23h10. Un homme, aux yeux agrandis par une frayeur sans nom, tient à bout de bras son portable : sur l'écran, un SMS s'affiche, qu'il vient de recevoir. Dans son dos, un autre homme, qui semble déterminé, braque un revolver sur le premier. Tout va se jouer en
3 secondes, dans un jeu de reflet qui semble pourtant s'étirer à l'infini.
Un récit condensé dans un temps infinitésimal que
Marc-Antoine Mathieu, auteur de génie, s'amuse à étirer au long de 80 pages, dans un graphisme noir et blanc déserté par les bulles, mais où les mots ne sont pas forcément absents : des journaux ou affiches peuvent en être porteurs.
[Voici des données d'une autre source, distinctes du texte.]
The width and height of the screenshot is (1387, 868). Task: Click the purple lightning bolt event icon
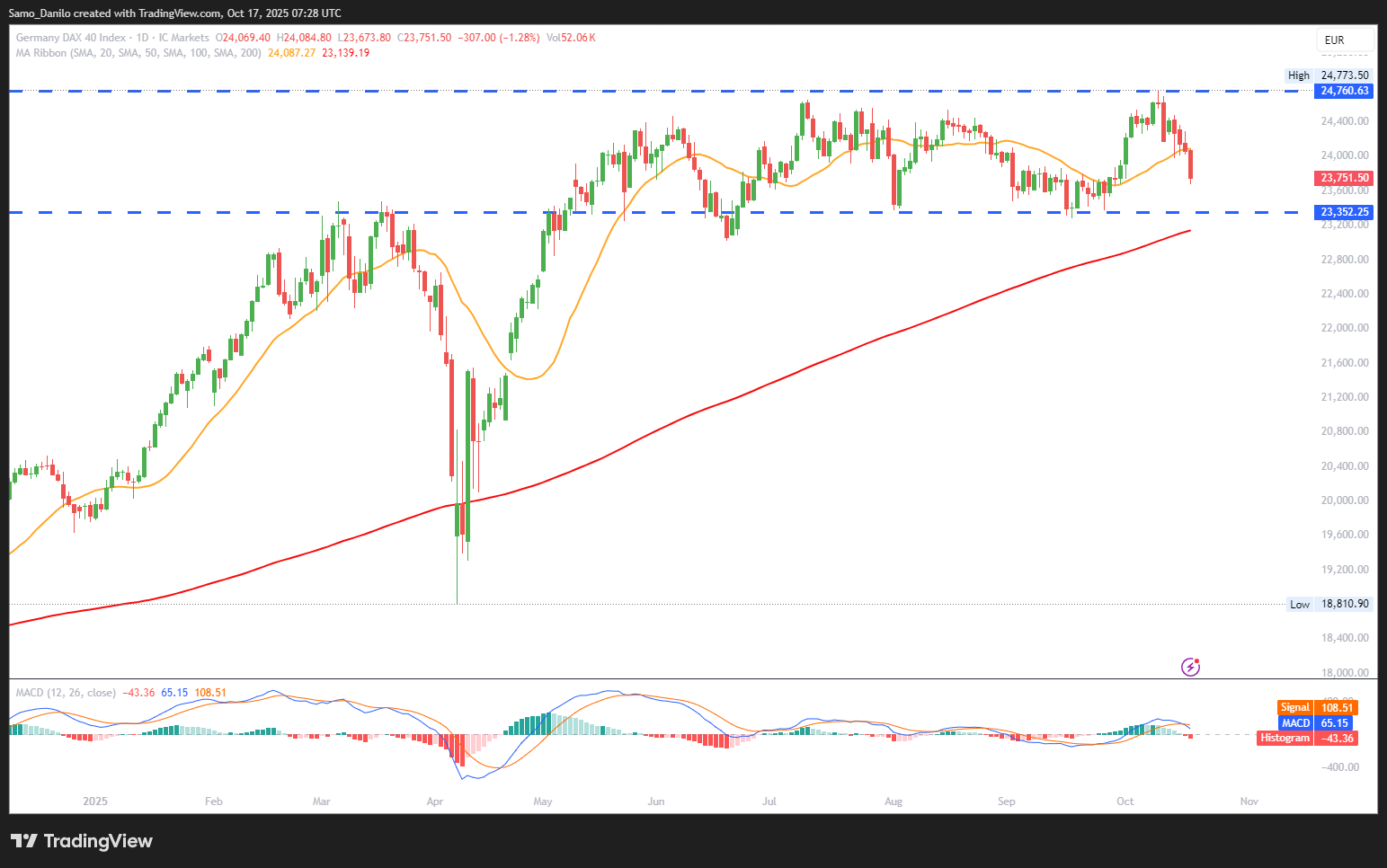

Le procédé employé ici consiste en d'interminables jeux de miroirs, la lumière se reflétant de points en points. Des zooms se déploient, d'un point à un autre, amenant une démultiplication de l'espace, à l'infini, là où le temps du récit est pourtant infinitésimal.
« 3s » peut se lire comme une véritable enquête policière :
Marc-Antoine Mathieu glisse quelques indices, çà et là, invite le lecteur à émettre des hypothèses, le mène en bateau, jusqu'à un dénouement, …, sur fond de magouilles footballistiques.
Une version numérique complète utilement la version papier sur le site des Editions Delcourt. La BD papier défile, case après case, amenant une certaine cohérence d'ensemble, redonnant un fil conducteur qui manquait – peut-être – à une lecture sur un support papier. J'ai pu encore améliorer ma compréhension de certains événements, même si d'autres m'échappent toujours. L'internaute peut contrôler le temps du défilement, l'accélérant ou le retardant à volonté.
Un procédé habile, celui des jeux de miroirs, mais qui peut, à la longue, lasser le lecteur par son déploiement interminable. Une expérience papier-numérique particulièrement originale, à découvrir !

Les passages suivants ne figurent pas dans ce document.